Я вызвал к себе демократов – те честно признались, что им не нужна победа на выборах. Идея Санита о межпартийном согласии открывала перед ними более широкие перспективы, чем президент-демократ. Уступив президентское кресло республиканцу, они планировали занять Конгресс и требовать уступок. Думали, Санит станет заложником своих же деклараций – его предложение о партийном единстве получило такой резонанс в обществе, что теперь вести избирательную кампанию без него казалось невозможным. Они хотели его одновременно и шантажировать, и ругать, и взять реванш через четыре года. Они восемь лет владели Белым домом и устали от ответственности – потому выставили заведомо проигрышного кандидата. Вот так, не спрашивая избирателей, они решили судьбу страны в интересах собственных спонсоров.
Революцию ждали слева, от зелёных, от красных, от голубых и жёлтых, от Сети и генной инженерии, а она явилась справа: религиозная автократия дождалась реванша. «Согласие» и «примирение» республиканцев с демократами в трактовке Санита значили, что заткнуться придётся и тем и другим.

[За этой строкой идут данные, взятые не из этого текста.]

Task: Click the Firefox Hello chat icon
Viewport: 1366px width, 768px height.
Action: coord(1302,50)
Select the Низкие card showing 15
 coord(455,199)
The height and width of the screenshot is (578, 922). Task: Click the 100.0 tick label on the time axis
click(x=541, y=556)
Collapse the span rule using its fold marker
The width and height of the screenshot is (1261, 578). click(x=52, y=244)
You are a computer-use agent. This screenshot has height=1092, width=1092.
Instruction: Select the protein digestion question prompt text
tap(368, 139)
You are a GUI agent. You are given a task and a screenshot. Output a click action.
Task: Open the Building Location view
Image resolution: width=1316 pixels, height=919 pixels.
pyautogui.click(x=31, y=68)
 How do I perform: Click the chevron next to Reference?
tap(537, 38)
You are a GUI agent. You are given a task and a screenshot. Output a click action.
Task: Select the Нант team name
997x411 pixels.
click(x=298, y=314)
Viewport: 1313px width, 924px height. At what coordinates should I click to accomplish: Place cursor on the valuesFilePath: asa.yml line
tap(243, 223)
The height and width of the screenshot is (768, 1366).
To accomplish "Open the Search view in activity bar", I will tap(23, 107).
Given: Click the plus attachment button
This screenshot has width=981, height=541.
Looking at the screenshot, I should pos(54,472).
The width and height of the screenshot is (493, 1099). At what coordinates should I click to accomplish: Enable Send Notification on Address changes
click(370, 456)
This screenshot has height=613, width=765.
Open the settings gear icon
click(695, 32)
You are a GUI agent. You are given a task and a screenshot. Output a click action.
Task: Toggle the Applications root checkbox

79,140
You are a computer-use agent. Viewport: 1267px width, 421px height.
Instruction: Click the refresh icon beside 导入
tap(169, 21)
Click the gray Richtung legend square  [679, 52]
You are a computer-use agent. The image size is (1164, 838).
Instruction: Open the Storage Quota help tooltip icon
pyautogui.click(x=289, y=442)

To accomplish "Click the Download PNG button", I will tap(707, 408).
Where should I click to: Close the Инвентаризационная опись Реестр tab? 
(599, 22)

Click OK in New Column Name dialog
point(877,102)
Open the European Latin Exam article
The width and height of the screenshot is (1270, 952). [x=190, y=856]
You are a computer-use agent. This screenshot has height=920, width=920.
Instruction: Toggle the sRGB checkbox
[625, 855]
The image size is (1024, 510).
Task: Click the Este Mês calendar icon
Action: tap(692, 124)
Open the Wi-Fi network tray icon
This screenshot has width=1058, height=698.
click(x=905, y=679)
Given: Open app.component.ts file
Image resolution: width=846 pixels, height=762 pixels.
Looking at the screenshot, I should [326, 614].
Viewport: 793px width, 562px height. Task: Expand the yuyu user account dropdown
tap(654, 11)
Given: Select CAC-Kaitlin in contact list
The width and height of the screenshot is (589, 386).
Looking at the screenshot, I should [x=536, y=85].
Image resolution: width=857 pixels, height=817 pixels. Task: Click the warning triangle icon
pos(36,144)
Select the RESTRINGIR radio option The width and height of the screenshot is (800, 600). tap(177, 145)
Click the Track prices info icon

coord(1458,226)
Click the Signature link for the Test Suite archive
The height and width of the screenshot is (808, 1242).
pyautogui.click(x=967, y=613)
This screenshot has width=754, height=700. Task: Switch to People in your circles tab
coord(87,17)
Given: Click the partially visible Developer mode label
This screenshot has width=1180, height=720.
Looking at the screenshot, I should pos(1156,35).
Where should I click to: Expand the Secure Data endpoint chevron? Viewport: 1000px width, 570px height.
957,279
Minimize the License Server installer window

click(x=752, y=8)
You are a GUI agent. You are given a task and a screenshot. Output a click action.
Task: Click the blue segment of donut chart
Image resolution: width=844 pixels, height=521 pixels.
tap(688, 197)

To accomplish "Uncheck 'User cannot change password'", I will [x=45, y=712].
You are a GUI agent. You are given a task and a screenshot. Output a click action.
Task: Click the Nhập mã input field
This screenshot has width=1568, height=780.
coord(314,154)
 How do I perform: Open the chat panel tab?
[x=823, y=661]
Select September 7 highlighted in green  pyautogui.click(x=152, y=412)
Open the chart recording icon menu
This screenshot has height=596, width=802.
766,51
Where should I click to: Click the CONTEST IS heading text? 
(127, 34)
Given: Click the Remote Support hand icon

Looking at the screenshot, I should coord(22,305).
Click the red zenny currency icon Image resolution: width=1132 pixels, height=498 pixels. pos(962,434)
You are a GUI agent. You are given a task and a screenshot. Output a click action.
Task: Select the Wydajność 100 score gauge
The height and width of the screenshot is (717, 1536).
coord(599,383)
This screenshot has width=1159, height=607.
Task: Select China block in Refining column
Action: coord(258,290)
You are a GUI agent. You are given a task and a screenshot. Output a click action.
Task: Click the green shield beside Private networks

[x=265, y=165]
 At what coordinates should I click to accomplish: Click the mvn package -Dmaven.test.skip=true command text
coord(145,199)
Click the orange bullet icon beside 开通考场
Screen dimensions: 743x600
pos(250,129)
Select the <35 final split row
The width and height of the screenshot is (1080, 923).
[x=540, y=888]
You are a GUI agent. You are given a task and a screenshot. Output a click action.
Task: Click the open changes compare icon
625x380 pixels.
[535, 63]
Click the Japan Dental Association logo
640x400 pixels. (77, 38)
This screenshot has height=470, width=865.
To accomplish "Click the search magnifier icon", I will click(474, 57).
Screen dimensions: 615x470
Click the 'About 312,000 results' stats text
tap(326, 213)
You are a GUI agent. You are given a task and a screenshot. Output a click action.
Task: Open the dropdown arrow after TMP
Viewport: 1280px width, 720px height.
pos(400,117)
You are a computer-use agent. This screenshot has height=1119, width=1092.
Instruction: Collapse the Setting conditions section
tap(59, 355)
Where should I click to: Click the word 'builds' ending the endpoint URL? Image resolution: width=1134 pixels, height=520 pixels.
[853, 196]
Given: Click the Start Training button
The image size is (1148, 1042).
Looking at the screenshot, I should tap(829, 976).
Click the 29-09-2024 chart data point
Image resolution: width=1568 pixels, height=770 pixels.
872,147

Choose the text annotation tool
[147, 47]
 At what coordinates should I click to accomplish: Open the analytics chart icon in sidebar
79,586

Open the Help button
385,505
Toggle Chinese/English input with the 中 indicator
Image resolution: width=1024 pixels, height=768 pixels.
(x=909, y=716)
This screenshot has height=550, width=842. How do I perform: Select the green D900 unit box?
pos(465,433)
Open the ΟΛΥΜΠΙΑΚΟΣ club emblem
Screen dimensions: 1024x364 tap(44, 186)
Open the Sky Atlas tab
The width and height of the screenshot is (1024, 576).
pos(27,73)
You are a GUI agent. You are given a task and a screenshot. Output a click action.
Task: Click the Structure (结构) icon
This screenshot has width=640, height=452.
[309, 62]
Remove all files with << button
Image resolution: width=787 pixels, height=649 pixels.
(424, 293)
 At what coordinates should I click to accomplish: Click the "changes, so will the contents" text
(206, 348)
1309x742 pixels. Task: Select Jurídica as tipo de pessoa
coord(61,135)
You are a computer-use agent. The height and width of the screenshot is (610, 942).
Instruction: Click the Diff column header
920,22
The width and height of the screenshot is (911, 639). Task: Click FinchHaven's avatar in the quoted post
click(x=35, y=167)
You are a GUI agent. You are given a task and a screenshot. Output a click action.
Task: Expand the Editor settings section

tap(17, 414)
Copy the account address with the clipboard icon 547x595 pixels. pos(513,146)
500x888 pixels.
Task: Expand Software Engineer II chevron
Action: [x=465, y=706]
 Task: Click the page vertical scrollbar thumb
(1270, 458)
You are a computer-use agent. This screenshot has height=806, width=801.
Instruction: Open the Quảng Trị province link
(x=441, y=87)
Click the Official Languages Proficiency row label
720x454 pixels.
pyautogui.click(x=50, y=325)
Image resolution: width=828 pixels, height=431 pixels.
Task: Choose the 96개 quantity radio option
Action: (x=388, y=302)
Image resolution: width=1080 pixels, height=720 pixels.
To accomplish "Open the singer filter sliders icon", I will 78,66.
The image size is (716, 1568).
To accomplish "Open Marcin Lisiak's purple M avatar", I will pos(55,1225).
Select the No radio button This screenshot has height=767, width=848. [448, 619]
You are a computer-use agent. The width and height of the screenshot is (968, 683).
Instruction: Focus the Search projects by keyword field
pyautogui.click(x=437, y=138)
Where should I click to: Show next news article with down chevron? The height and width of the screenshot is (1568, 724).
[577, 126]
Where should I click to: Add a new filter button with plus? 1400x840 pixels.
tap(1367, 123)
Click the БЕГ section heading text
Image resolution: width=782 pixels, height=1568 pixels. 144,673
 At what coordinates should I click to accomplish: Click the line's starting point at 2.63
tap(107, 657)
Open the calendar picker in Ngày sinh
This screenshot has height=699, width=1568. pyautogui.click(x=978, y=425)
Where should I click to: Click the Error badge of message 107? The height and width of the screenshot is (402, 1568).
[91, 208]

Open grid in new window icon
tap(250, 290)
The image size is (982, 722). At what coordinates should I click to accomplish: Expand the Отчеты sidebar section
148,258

Сами республиканцы убеждали себя, что «религиозное пробуждение» – леволиберальный миф. Перспектива вернуть себе Белый дом действовала похлеще афродизиака.
Я просил гарантировать, что риторика Санита – лишь предвыборный шум и что он не собирается использовать верховную власть для поддержки христианства. Мои слова вызвали усмешки почтенных мужей – хотел бы я видеть их лица, когда спустя пять лет переизбравшийся Санит объявил о «воссоединении христианской церкви и американского государства»!